■ Complete the following
a: Transcribe the passage of the one-day Rome itinerary from "Wear appropriate shoes" to "events or closures!".
b: Go on with the one-day Rome itinerary from the point where it stops.

■ Text block
Is it possible to fit all of Rome’s must-see sights into a one day itinerary? Nope! However, if one day in Rome is all you have, you’re still in for an amazing 24 hours! In this post, we pull ideas from our personal experience of seeing Rome in a day and compile it into a user-friendly self-walking guide!
Granted, you don’t have to walk roughly 17 miles like we did! Feel free to pick and choose which sights you’d like to fit in your one day and plan accordingly. We wrote this itinerary in an order where you could easily skip a sight but still stay on track.
We may have overdone the walking a bit. But being on a tight budget and wanting to see as much as we could, we packed light, wore great walking shoes and never stopped!
We’ve included a walking tour map at the bottom of this post that you can print or just reference digitally. We hope it helps you navigate Rome during your short visit!
For tips on what to eat, you can find all food-related info at the bottom of this itinerary. Hint: it’s delicious! But it’s Rome, so you probably guessed that already.
Stopping for one day in Rome on your way to other parts of Italy? Check out our two week Italy Itinerary where we cover different must-visit regions of Italy and what makes each so special. We’ve got a lot of tips to share too! Speaking of tips…
Tips for Visiting Rome:
Use Google Maps
We had a rough idea of the route we would take but frequently used Google Maps along the way. If we saw any cool sights on the map that were nearby we would take a slight detour.
Pro Tip: You don’t need a phone/data plan to use Google Maps. Download your map ahead of time on wifi and voila! You now have a map of the entire city downloaded to your device. Leave your wifi on so your GPS signal will still work! This is a great money saver for budget travelers! Take note, some features of Google Maps are not available offline, like walking directions or pictures of restaurants and sights.
Wear appropriate shoes
We’ve already mentioned this but it needs repeating: wear good walking shoes! Rome’s metro is a great resource for getting around town but you’ll see so much more of the city if you go by foot. Stumbling upon unexpected points of interest is a guarantee when walking in Rome!
Check on Your Destinations Before You Go
While we still enjoyed a view of St. Peter’s Basilica from a distance, we could’ve gotten up close and personal if we had checked beforehand. Had we done so, we would’ve known about the event in the afternoon, which closed it off to visitors. Oh well!
So for those sights in Rome you really want to see, do a quick search to see if there are any events or closures!

■ Data block
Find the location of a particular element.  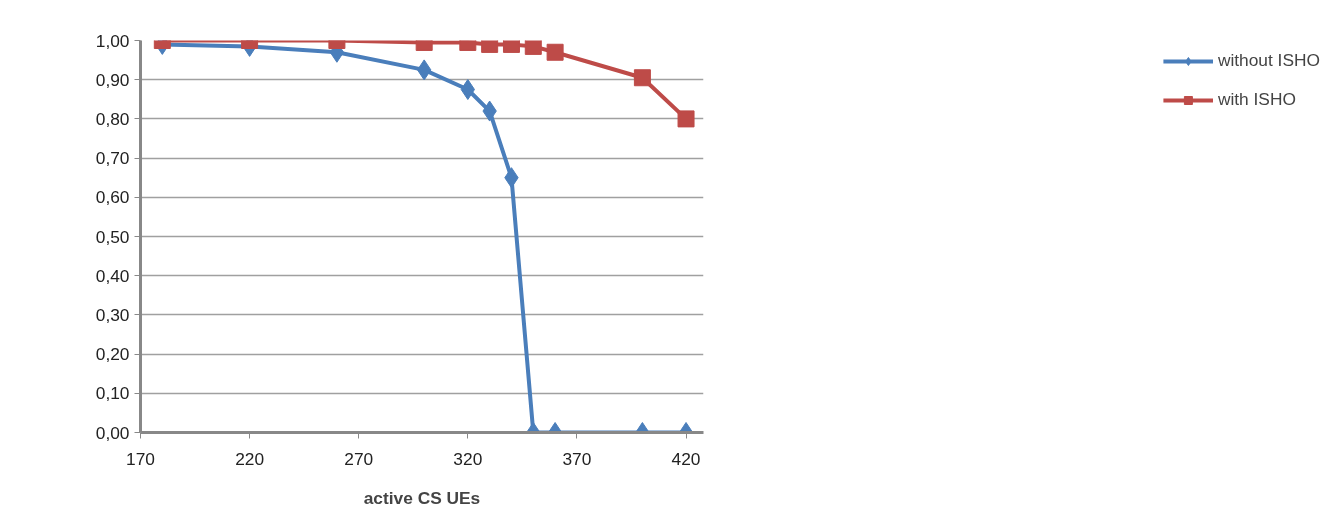

y-tick-label: 0,50 is located at coordinates (112, 236).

■ Task answers
a:
Wear appropriate shoes
We’ve already mentioned this but it needs repeating: wear good walking shoes! Rome’s metro is a great resource for getting around town but you’ll see so much more of the city if you go by foot. Stumbling upon unexpected points of interest is a guarantee when walking in Rome!
Check on Your Destinations Before You Go
While we still enjoyed a view of St. Peter’s Basilica from a distance, we could’ve gotten up close and personal if we had checked beforehand. Had we done so, we would’ve known about the event in the afternoon, which closed it off to visitors. Oh well!
So for those sights in Rome you really want to see, do a quick search to see if there are any events or closures!

b:
Bring a Reusable Water Bottle
Rome is full of clean, public water fountains. They’re hard to miss! You’ll save a lot of money and create less waste by bringing your own bottle. We use a 1 liter Nalgene and they’re perfect for those long days of exploration.
Getting Around if You’re Tired of Walking
Don’t underestimate Rome’s metro system! We enjoy walking above ground, even if it adds a little time and effort, so we’re able to see a lot of the city. However, if the weather is bad or if it’s just too far, don’t hesitate to use Rome’s metro! Tickets are inexpensive and if you plan on using the metro even a few times, make sure you look into the Day Pass (BIG), which will save you time and money!
As for buses, we don’t recommend taking those. They’re a little harder to understand and not always the most reliable. However, it’s your travels!
Be a Smart, Conscientious Traveler
Nothing takes the fun out of traveling like losing your belongings or falling prey to pickpockets. As is the case wherever you travel, keep an eye on your stuff and don’t flaunt what you got!
The Roman Forum, Colosseum and the Arch of Constantine
These three sites are in the same area and would be easy to knock out together in your one day in Rome. While taking a guided tour of this area will give you more insight into the history of these monuments, you can also purchase tickets to explore these sights on your own. Note that if you’re not part of a tour group, you will likely have to wait in a long line to enter. It depends on when you visit.
If you’re on a tight schedule to fit in as much as you can, then reading a brief history while viewing these monuments from the outside will do!
Pro Tip: If you plan on booking a guided tour of the Colosseum and Roman Forum, we advise you to book a tour in advance. There will be a lot of companies offering tours by the front entrance but you run the risk of getting a dry and dull guide that will make you fall asleep where you stand (been there, done that!). It’s best to find an informative and engaging tour guide and book them ahead of time!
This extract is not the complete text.